The top four ETFs in FlexShares’ line-up that took in the most new assets in June are funds that offer potential upside in an inflationary environment, including real assets and income-generating funds.
The FlexShares STOXX Global Broad Infrastructure Index Fund (NFRA) took the top spot after seeing $100 million in net inflows during the month. The fund has taken in $151 million in net inflows year to date.
NFRA seeks investment results that generally correspond to the price and yield performance of the STOXX Global Broad Infrastructure Index. The market cap-weighted index invests in companies that derive at least 50% of their revenues from segments including energy, communications, utilities, transportation, and — in an unusual twist — government outsourcing, like hospitals, prisons, and postal services, according to VettaFi.
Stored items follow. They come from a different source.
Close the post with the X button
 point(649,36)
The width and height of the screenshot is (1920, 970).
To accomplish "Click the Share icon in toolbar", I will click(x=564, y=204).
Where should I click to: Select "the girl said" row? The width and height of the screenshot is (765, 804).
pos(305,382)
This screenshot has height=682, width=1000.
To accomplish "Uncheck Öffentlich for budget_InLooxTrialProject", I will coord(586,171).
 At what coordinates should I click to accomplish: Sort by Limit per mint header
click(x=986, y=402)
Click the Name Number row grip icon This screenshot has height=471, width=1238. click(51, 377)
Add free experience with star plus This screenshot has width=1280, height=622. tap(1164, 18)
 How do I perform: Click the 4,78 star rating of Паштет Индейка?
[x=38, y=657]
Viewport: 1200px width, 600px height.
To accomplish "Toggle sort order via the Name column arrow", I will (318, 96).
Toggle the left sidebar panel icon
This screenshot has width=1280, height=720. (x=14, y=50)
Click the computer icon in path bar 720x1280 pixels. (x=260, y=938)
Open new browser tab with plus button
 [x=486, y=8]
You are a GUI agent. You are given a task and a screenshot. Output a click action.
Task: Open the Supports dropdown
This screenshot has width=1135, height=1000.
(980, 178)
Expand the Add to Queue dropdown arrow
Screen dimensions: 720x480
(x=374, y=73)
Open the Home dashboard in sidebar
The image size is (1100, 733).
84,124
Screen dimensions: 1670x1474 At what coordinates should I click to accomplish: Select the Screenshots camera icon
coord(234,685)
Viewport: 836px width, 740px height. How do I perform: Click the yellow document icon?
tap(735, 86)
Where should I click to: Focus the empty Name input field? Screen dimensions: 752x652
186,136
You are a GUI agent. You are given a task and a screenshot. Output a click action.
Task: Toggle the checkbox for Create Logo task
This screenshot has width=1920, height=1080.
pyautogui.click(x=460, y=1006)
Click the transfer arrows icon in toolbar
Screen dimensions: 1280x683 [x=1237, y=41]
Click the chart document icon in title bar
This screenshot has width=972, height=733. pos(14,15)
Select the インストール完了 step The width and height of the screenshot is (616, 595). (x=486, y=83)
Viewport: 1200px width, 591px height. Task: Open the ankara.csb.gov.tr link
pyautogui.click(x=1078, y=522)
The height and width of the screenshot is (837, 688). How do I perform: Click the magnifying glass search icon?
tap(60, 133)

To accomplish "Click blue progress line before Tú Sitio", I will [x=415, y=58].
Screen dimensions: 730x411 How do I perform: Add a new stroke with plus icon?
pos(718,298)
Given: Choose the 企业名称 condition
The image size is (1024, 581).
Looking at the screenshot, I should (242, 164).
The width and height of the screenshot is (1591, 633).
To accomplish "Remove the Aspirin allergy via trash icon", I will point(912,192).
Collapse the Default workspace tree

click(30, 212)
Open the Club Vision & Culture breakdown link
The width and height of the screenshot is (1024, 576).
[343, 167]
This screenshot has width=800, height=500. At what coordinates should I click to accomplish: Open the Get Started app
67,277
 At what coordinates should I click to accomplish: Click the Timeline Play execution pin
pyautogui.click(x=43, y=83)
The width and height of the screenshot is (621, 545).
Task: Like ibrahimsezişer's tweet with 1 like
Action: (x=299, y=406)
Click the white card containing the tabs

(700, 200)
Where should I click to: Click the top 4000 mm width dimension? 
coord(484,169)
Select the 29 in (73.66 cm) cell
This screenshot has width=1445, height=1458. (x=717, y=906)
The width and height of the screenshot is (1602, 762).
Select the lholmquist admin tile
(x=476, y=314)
To maintain diversification, the index imposes certain constraints, such as limits on the overall weighting of each segment. The portfolio is dominated by North American equities, followed by Japan, Australia, and the U.K.
Infrastructure issuers tend to have predictable cash flows, as they provide essential services used in all economic environments. Infrastructure stocks carry both equity and interest rate exposure and can provide an alternative source of income, according to FlexShares.
The FlexShares Morningstar Global Upstream Natural Resources Index Fund (GUNR) dropped to the second spot after two months at the top. GUNR saw $83 million in June inflows, bringing the fund’s year-to-date inflows to $1.1 billion.
GUNR is one of the more unique products in the Commodity Producers Equities category. The fund focuses on the “upstream” portion of the natural resources supply chain, maintaining meaningful exposure to the water and timber industries along with positions in companies engaged in energy production, metals extraction, and agriculture.
GUNR is tilted heavily towards mega-cap stocks, including big oil and major mining firms. GUNR can help investors gain “indirect” exposure to commodity prices. Because the profitability of the component stocks tends to move in unison with the spot prices of the underlying resources, this fund should perform well when natural resource prices are on the rise.
The FlexShares High Yield Value-Score Bond Index Fund (HYGV) reemerged as an investor favorite after dropping off the leaderboard in April. HYGV took in $37 million in June and $369 million year to date, driven by investors looking to add income while avoiding the riskiest junk debt.
HYGV tracks a proprietary index of high-yield bonds screened for value and quality. HYGV’s methodology rates issuers based on factors like valuation, solvency, management efficiency, and profitability. The securities are screened for liquidity, and the portfolio imposes caps on individual bonds, issuers, sectors, duration, turnover, and credit score, according to VettaFi.
The FlexShares Ready Access Variable Income Fund (RAVI) dropped to fourth place, taking in $26 million during the month. The fund has seen $301 million in year-to-date inflows.
RAVI is one of several short-term debt funds marketed to investors who want to preserve capital while wringing out a bit more income than they can get from Treasuries. The Northern Trust portfolio team behind RAVI looks for short-term investment-grade debt, including public and private securities from U.S. and non-U.S. issuers.